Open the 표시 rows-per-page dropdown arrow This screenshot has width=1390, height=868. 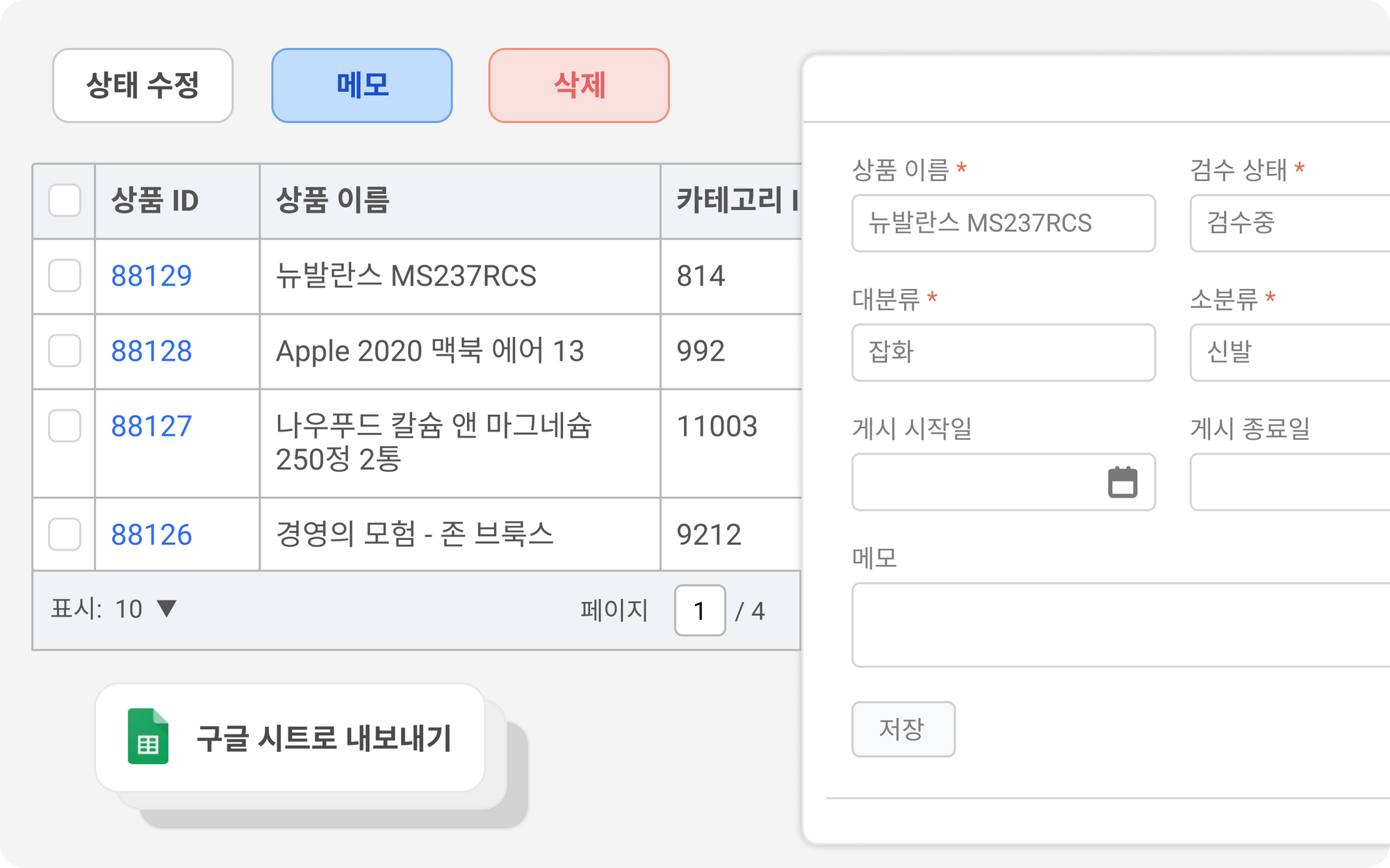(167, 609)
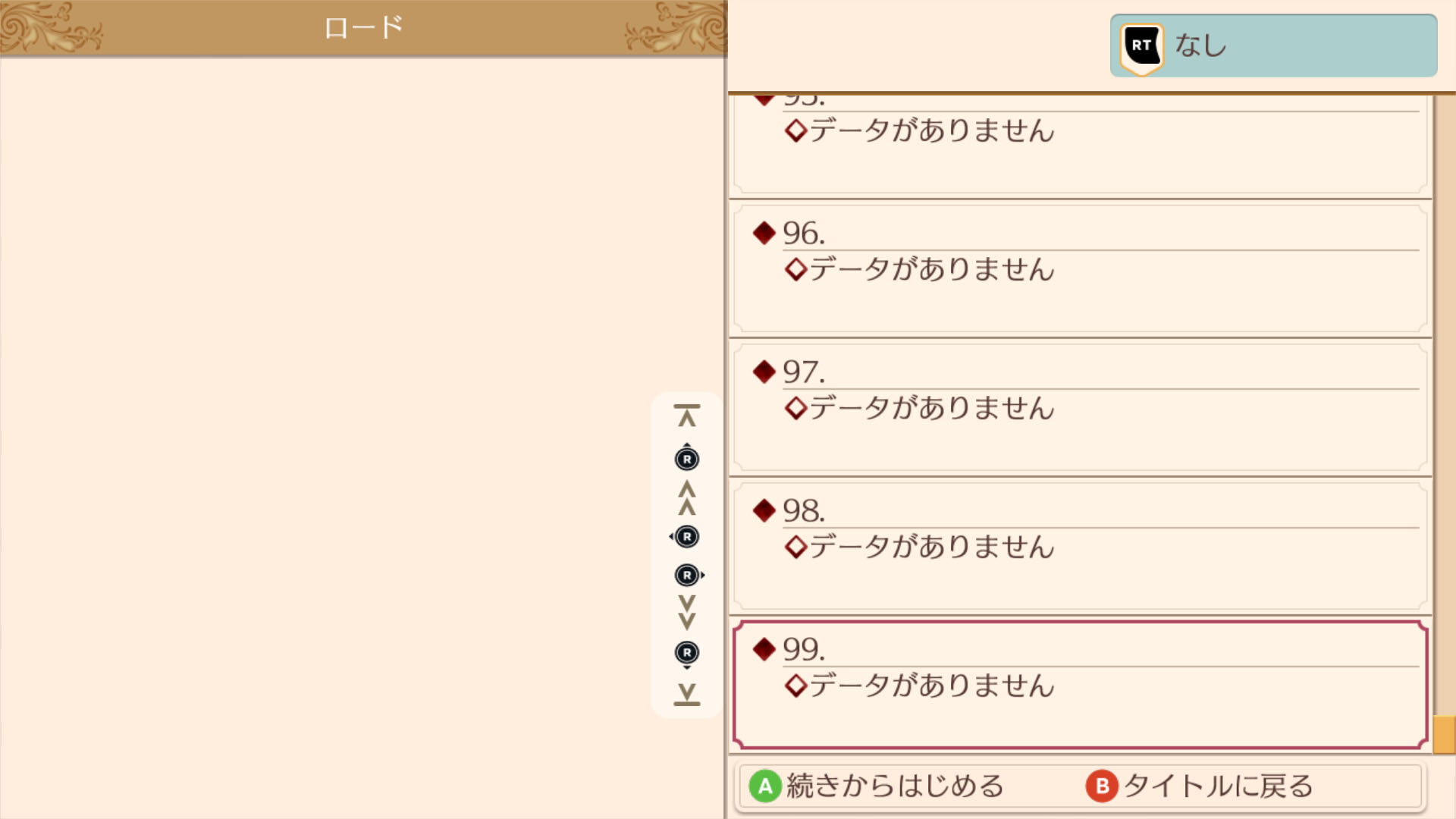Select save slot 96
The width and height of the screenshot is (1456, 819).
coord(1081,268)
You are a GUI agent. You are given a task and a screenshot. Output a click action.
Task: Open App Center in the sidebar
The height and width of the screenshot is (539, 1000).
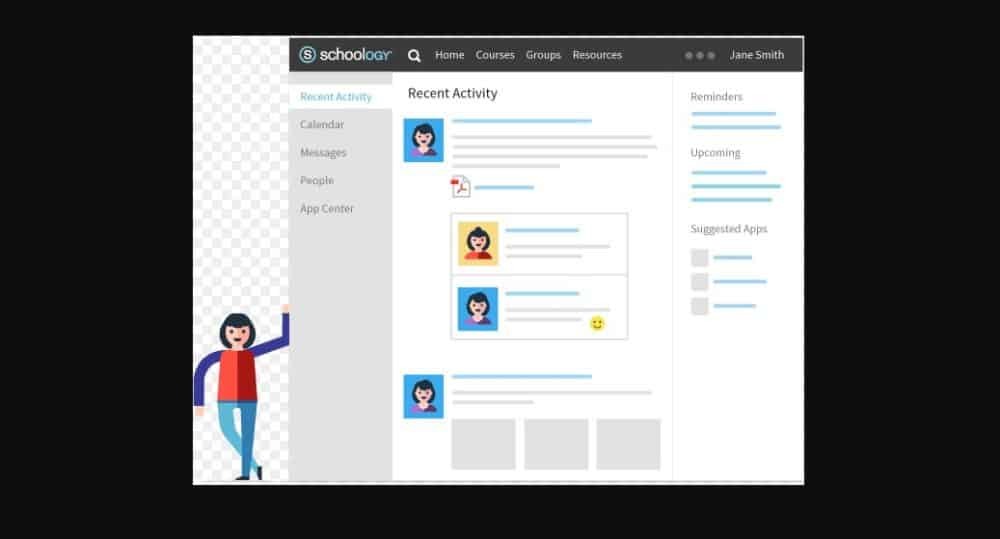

* * *

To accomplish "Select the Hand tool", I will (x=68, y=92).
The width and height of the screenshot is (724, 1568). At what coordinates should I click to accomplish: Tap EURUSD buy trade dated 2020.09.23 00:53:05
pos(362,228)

Written problem ::
Arrange the entries from the line containing "The width and height of the screenshot is (724, 1568)." through the line containing "pos(362,228)" as a Markdown table with the columns Row and Line, leaving out blank lines.

Answer to this problem ::
| Row | Line |
|---|---|
| 1 | The width and height of the screenshot is (724, 1568). At what coordinates should I click to accomplish: Tap EURUSD buy trade dated 2020.09.23 00:53:05 |
| 2 | pos(362,228) |